> **Data for this task**:
- - -

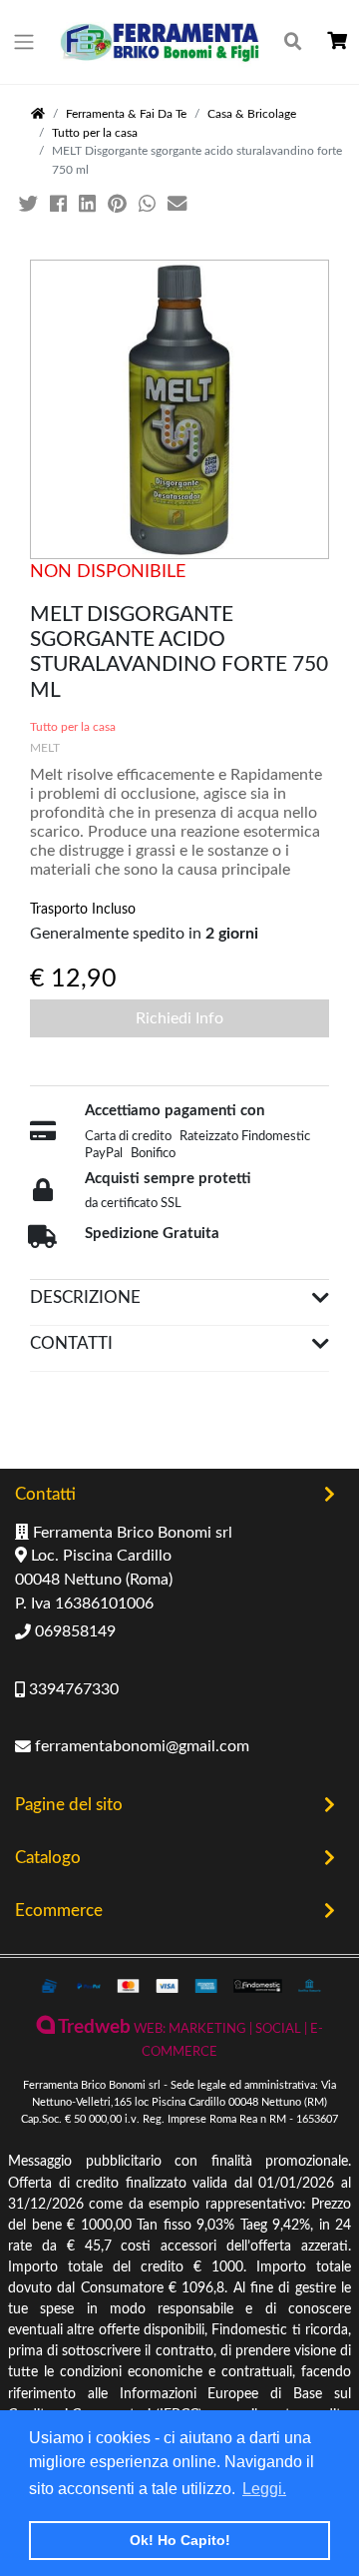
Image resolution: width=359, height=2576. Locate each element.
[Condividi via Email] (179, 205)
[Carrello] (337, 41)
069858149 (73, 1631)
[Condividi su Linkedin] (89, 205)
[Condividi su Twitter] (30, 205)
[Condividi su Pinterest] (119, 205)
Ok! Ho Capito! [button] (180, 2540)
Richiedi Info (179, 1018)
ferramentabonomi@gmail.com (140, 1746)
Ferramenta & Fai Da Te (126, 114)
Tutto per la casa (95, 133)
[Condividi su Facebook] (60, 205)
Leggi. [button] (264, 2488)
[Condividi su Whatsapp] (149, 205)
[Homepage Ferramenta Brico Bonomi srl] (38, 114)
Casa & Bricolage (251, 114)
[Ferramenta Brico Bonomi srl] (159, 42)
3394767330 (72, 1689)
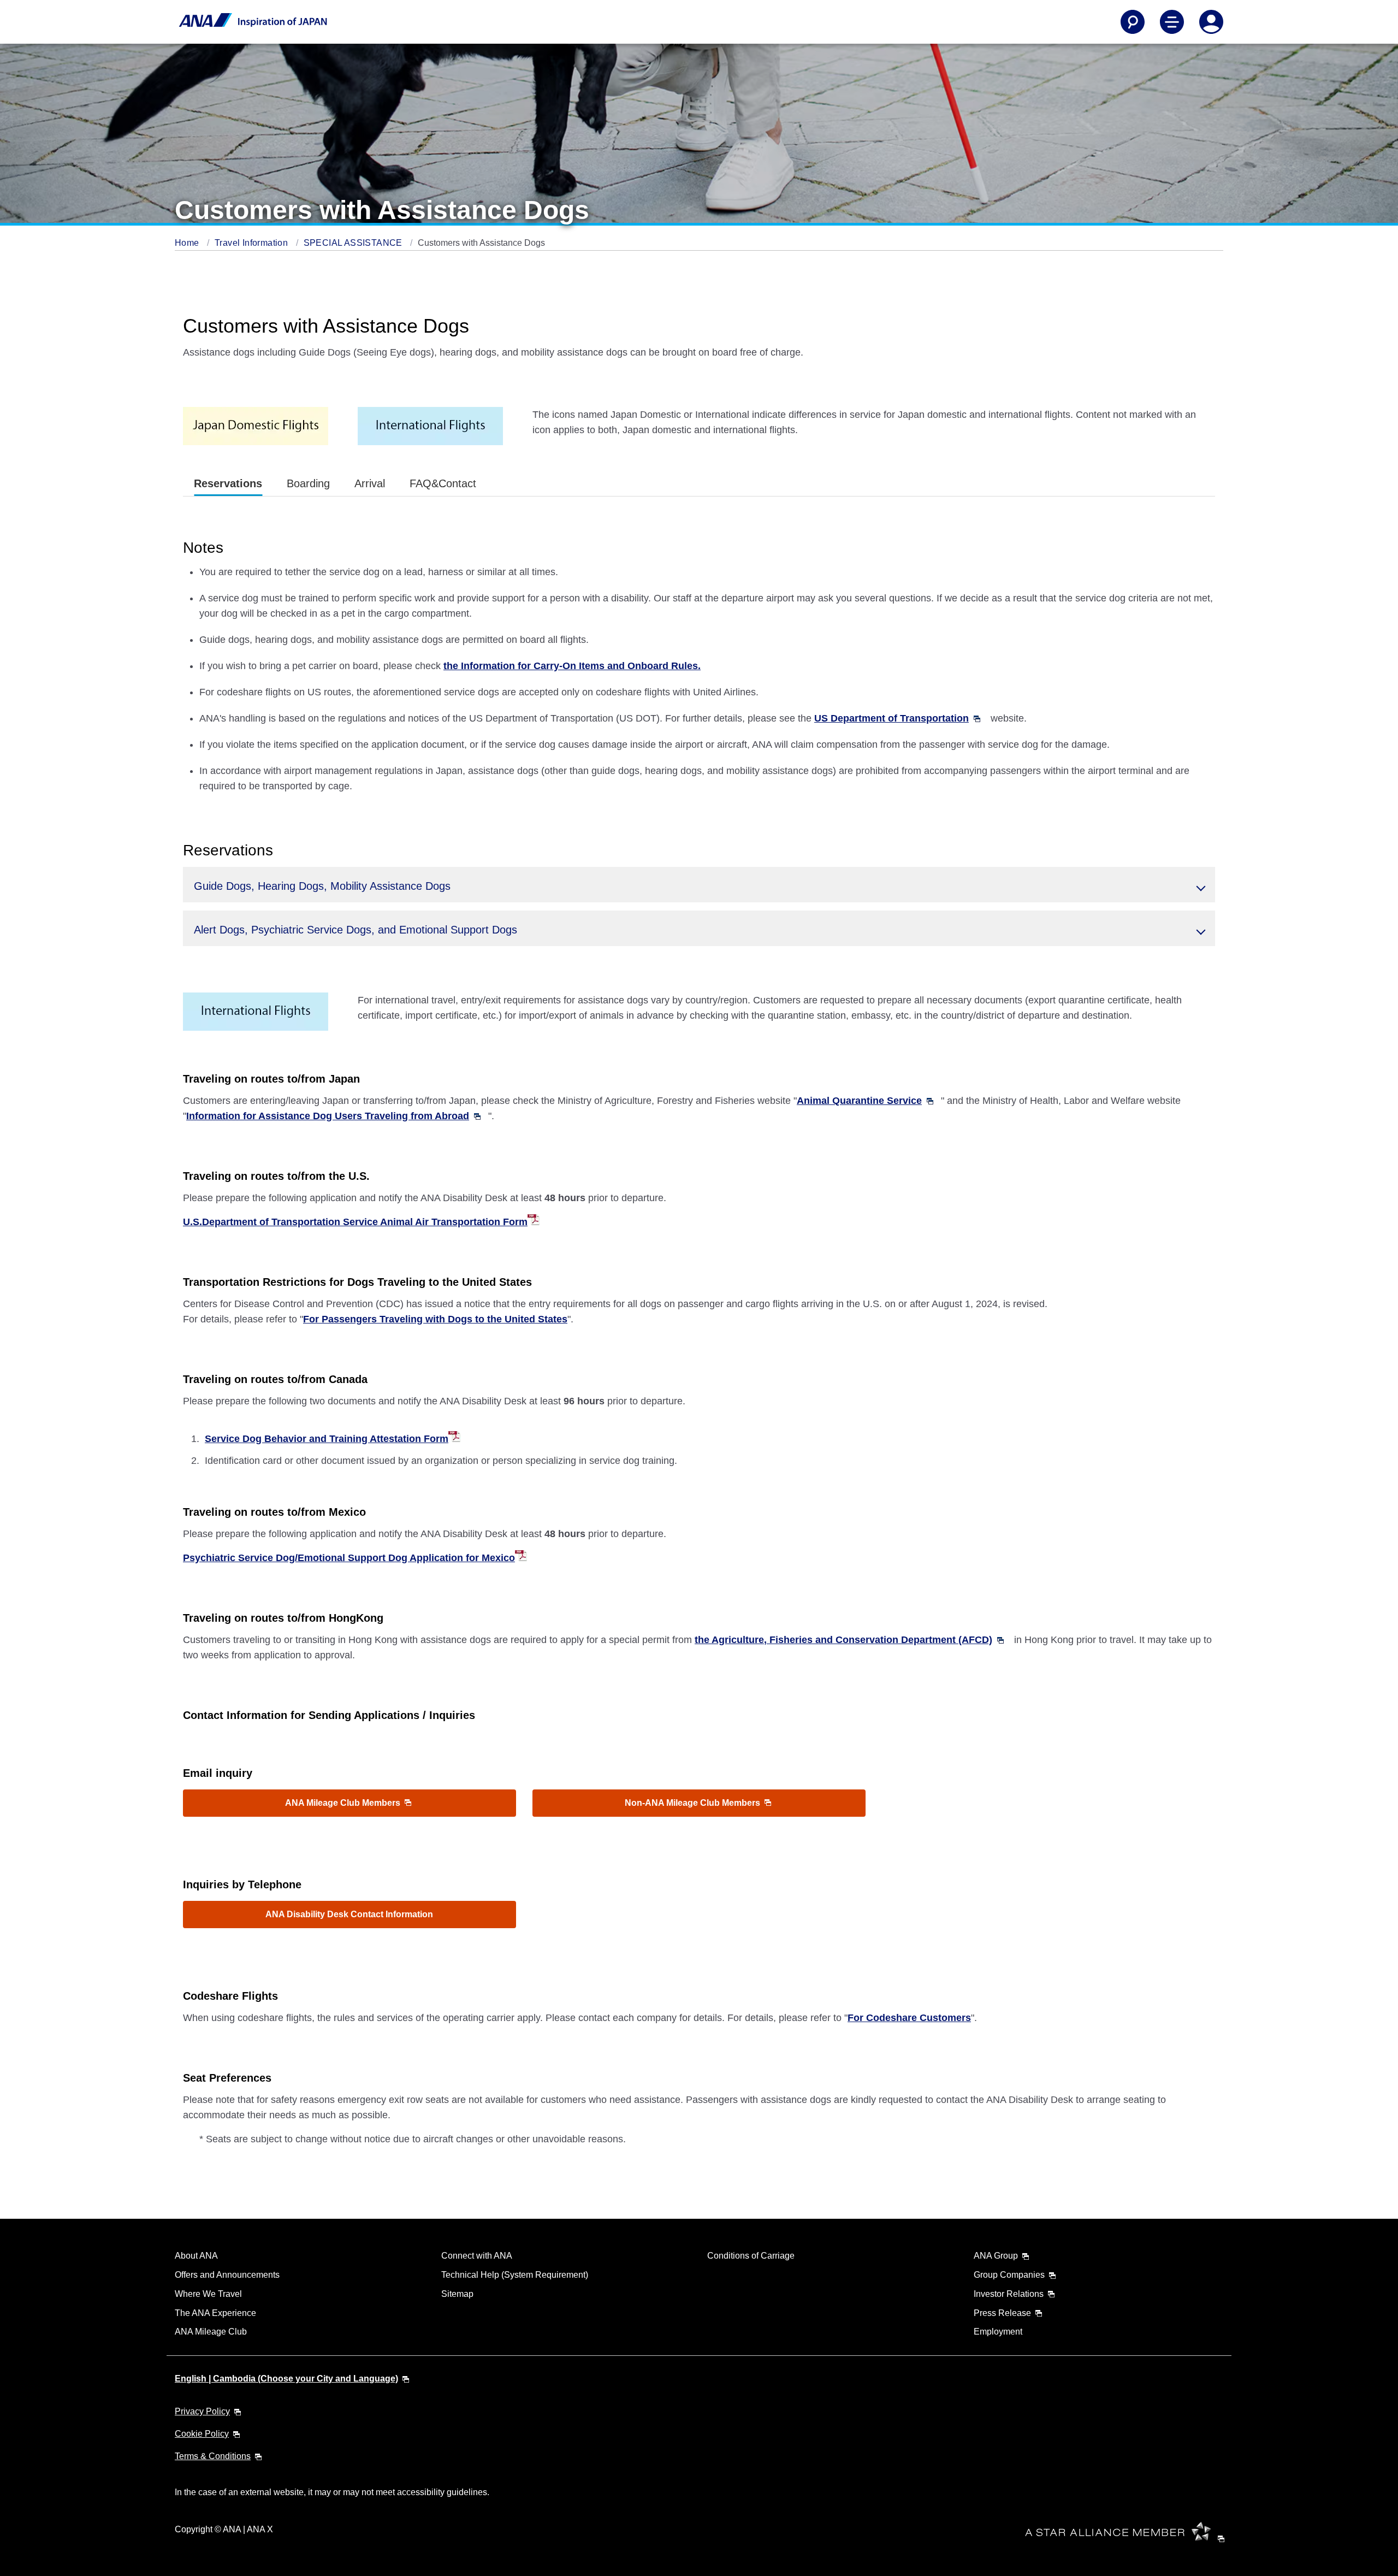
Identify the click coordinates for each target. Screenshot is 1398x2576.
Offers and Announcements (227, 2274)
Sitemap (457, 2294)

- - -

> **What you should do**:
Restate every record above word for word, without images.

> **Your response**:
Image resolution: width=359, height=2576. Locate each element.
[Condividi via Email] (179, 205)
[Carrello] (337, 41)
069858149 (73, 1631)
[Condividi su Linkedin] (89, 205)
[Condividi su Twitter] (30, 205)
[Condividi su Pinterest] (119, 205)
Ok! Ho Capito! [button] (180, 2540)
Richiedi Info (179, 1018)
ferramentabonomi@gmail.com (140, 1746)
Ferramenta & Fai Da Te (126, 114)
Tutto per la casa (95, 133)
[Condividi su Facebook] (60, 205)
Leggi. [button] (264, 2488)
[Condividi su Whatsapp] (149, 205)
[Homepage Ferramenta Brico Bonomi srl] (38, 114)
Casa & Bricolage (251, 114)
[Ferramenta Brico Bonomi srl] (159, 42)
3394767330 (72, 1689)
Identify the click coordinates for each target. Screenshot is 1398x2576.
Offers and Announcements (227, 2274)
Sitemap (457, 2294)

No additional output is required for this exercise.